Cox’s Bazar – When a poor, rural farming community finds itself in the middle of the fastest-growing refugee crisis in the world – doubling its population in just a few months – it’s not just the new arrivals who need support as food prices soar and infrastructure is overloaded.
Now a farming initiative, backed by the UN Food and Agriculture Organization (FAO) and IOM, the UN Migration Agency and funded by the US State Department’s Bureau of Population, Refugees and Migration (PRM), is bringing new opportunities and improving nutrition for families living on the Bangladesh-Myanmar border.

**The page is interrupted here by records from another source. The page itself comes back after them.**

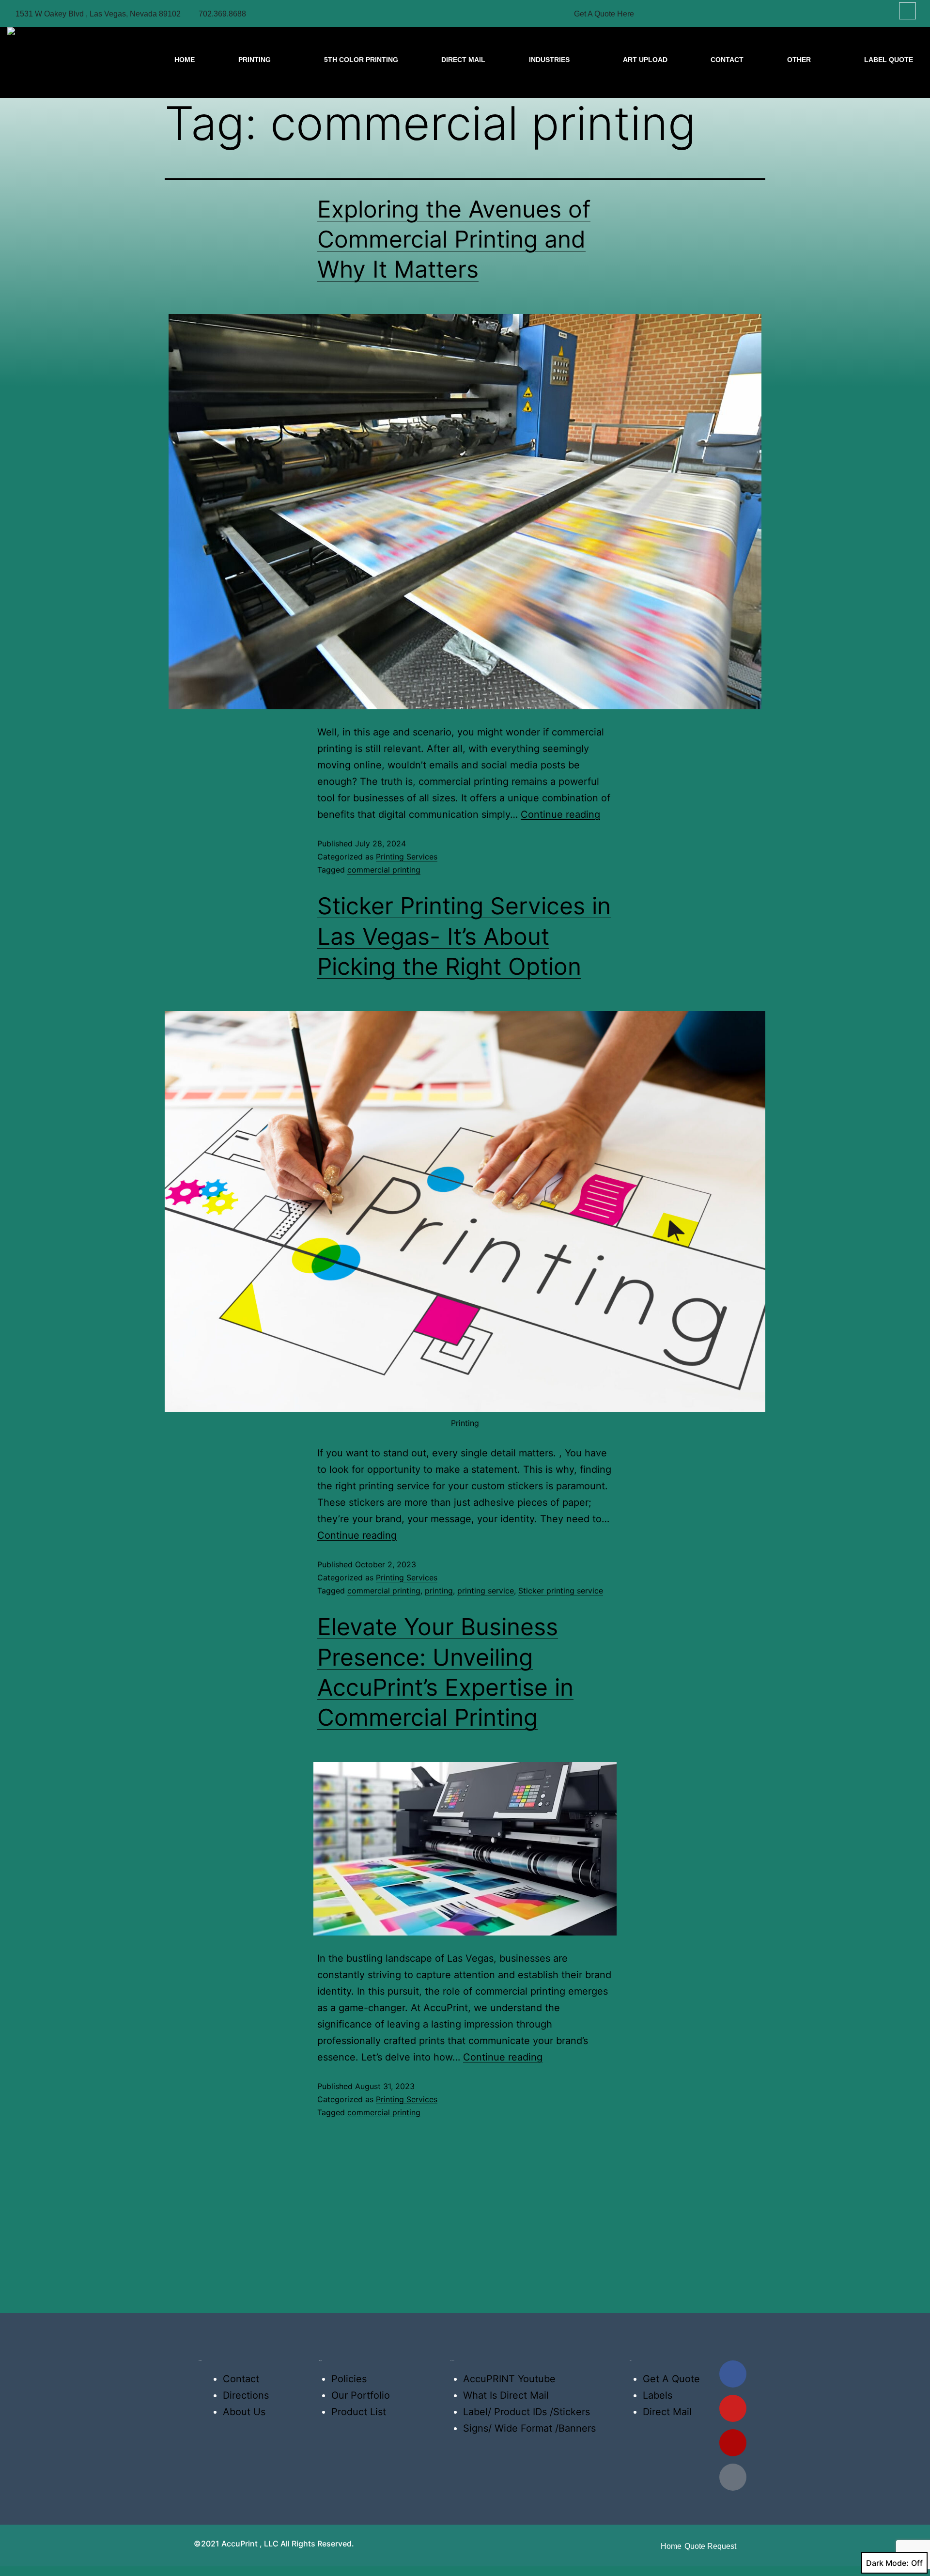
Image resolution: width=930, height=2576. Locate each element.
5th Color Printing (361, 59)
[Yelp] (732, 2442)
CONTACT (727, 59)
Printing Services (406, 856)
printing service (485, 1590)
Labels (657, 2395)
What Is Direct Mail (506, 2395)
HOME (184, 59)
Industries (549, 59)
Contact (241, 2379)
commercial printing (383, 869)
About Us (244, 2412)
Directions (246, 2395)
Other (799, 59)
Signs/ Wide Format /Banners (529, 2428)
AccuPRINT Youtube (509, 2379)
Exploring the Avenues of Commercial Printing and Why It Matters (453, 239)
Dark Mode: (887, 2563)
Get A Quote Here (604, 14)
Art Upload (645, 59)
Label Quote (888, 59)
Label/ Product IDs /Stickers (526, 2412)
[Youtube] (732, 2408)
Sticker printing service (560, 1590)
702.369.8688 (222, 14)
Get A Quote (671, 2379)
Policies (349, 2379)
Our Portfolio (360, 2395)
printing (439, 1590)
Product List (358, 2412)
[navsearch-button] (907, 10)
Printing (254, 59)
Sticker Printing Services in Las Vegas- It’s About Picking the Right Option (464, 936)
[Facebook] (732, 2374)
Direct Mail (463, 59)
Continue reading (560, 814)
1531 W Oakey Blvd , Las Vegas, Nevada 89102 (98, 14)
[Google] (732, 2477)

“I used to plough my land with a spade. This will make it much easier,” said Ayesha Begum, trying out the controls of a new mechanical power tiller. “I can grow more produce and sell some at market and use some myself. It will bring a little profit, but if people can buy things from me at a good price and live better, that will make me happy,” added the 35-year-old small-scale farmer.
Ayesha’s machine is one of dozens being given to 24 community agricultural associations in the Teknaf and Ukhiya sub-districts of Cox’s Bazar, Bangladesh, as part of a USD 3 million programme to support agricultural livelihoods and forestry in the area.
As well as power tillers, farmers involved in the project are receiving seeds to produce high-nutrient vegetables, such as spinach and amaranth. They are also receiving high-efficiency water pumps and organic fertilizer to reduce exposure to harmful chemicals. Through the programme, 500 local farming families will be supported to improve their livelihoods and provide nutritious food to the Rohingya refugee community, where people are largely reliant on food rations and malnutrition is rife.
In the past six months, almost 700,000 Rohingya refugees have fled violence in Myanmar. Since the influx began, local residents in the Cox’s Bazar area have struggled with significant challenges from overstretched infrastructure to major hikes in food prices. In August last year, bitter gourds cost around 30 Bangladesh taka (BDT) or USD 0.36 per kilogram and are now around BDT 50 (USD 0.60), according to local residents.
Vast swathes of formerly protected forest have been cleared as Rohingya refugees sought land on which to put up shelters and cut firewood for cooking. What was once home to plants and wildlife, including endangered Asian elephants, is now a makeshift city built on barren slopes. Locals, who formerly relied on the forests for additional food and income sources, can no longer do so.
“Not just agriculture, but education, health, and community infrastructure… are under tremendous pressure because of the influx,” said Mohammad Abul Kalam, Commissioner of the Refugee Relief and Repatriation Commission in Cox’s Bazar. “Thanks to IOM and FAO, this [project] is aimed at compensating some of the losses suffered by farmers in Ukhiya and Teknaf,” he added.
“The initiative has three main aims: to provide high quality, nutritious food; increase income for local farmers; and improve the quality of life for everyone in this area. This is part of a five-year project with the agriculture and forestry departments, which will also include regeneration of the local forest,” said to Peter Agnew, FAO’s Emergency Response Coordinator in Cox’s Bazar.
“The goal is to enable local farmers to produce enough nutritious fruit and vegetables to be able to allow the World Food Programme to reduce its reliance on bringing food in from outside the region to feed the refugees,” said Agnew.
“The host community here in Cox’s Bazar has extended a very generous welcome to the refugees in their time of need. However, there is no doubt that the sudden and rapid arrival of almost 700,000 people in the past six months have added further pressure on the local population and infrastructure,” said Manuel Pereira, IOM Emergency Coordinator in Cox’s Bazar.
“Supporting host communities with projects such as this bring multiple benefits and forge positive interactions between them and the refugees. It allows local farmers to improve their livelihoods while developing sustainable ways to meet the vital nutritional needs of the refugee population,” he added.
Innovative local farmers such as Ayesha are already foreseeing additional benefits. She runs a small grocery store at her farm. “When people come to my store I think they will be interested in organic products. I will teach them about it,” said Ayesha.
She is also quick to dismiss gender stereotypes about women’s roles in agriculture: “No-one is born knowing things. We all just have to learn them when we’re growing up and it makes no difference if you’re male or female.”